Auf diese Weise findet eine konkret nachweisbare, tatsächliche CO₂-Kompensation statt. Zudem unterstützt die Landeshauptstadt Kiel damit sowohl eine nachhaltige Entwicklung in Ländern des globalen Südens als auch konkreten Klimaschutz in Schleswig-Holstein.
Vision für die Zukunft
Vorausgesetzt, die personellen und finanziellen Kapazitäten sind vorhanden, könnte Kiel mittelfristig dem Beispiel Hamburgs folgen: Die Hansestadt entwickelt derzeit in Kooperation mit Atmosfair ein nach dem Gold Standard zertifiziertes Projekt – eine Kompostierungsanlage – in der Partnerstadt Dar es Salaam, in das die CO₂-Kompensationszahlungen der Hamburger Verwaltung zukünftig fließen sollen.
Auch für Kiel wäre es denkbar, ein weiteres Projekt mit Moshi District und weiteren Kooperationspartnern wie Atmosfair, Kieler Nichtregierungsorganisationen und Kieler Unternehmen zu entwickeln, das von Anfang an eine Gold Standard Zertifizierung anstrebt und somit nachweislich CO₂ bindet. Hierfür bieten sich zum Beispiel Energiesparöfen- oder Kompostierungsprojekte an, für beides bestünden erste Anknüpfungspunkte in der Partnerschaft zwischen Kiel und Moshi District. Entscheidend wäre dabei, dass auf den Bedarf der Partnergemeinde eingegangen wird.
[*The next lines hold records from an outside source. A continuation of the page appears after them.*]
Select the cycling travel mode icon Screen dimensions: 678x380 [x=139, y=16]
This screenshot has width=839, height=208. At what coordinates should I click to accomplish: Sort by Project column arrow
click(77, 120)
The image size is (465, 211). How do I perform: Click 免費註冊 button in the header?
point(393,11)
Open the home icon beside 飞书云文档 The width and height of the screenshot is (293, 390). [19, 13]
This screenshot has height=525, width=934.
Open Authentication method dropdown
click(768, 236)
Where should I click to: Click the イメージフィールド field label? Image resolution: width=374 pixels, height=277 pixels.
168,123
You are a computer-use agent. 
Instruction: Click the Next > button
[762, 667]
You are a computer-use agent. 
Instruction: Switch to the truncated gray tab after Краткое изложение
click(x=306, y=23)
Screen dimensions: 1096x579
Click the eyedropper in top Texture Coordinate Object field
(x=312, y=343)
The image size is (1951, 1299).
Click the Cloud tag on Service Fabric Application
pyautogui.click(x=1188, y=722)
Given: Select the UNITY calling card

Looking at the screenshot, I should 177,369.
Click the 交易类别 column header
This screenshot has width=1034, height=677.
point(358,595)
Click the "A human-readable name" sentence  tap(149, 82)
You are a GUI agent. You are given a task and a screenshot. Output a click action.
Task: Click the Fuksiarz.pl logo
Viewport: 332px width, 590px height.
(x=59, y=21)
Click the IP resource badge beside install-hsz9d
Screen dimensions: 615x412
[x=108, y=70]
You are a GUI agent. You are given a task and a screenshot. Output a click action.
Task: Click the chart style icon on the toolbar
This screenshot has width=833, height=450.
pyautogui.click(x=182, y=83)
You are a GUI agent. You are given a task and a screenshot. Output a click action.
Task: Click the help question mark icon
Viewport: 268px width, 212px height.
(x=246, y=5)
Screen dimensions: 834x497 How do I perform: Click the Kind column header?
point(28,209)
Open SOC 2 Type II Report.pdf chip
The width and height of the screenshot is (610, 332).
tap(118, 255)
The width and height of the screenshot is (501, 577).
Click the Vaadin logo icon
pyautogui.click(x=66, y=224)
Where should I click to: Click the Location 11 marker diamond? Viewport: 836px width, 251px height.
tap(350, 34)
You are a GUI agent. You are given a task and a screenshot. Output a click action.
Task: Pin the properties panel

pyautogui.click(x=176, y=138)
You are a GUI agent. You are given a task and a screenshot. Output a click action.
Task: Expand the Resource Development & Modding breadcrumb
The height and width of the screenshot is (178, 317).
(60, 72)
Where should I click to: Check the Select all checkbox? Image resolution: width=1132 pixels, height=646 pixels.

Mit einem entsprechenden Gold Standard zertifizierten Klimaschutzprojekt wäre es möglich, den durch Dienstreisen der Stadtverwaltung verursachten CO₂-Ausstoß nachweisbar zu kompensieren. Ein solches Projekt würde sich auch dazu anbieten, das Thema Klimaschutz in Kiel noch größer zu denken und den Masterplan 100 % Klimaschutz zu ergänzen.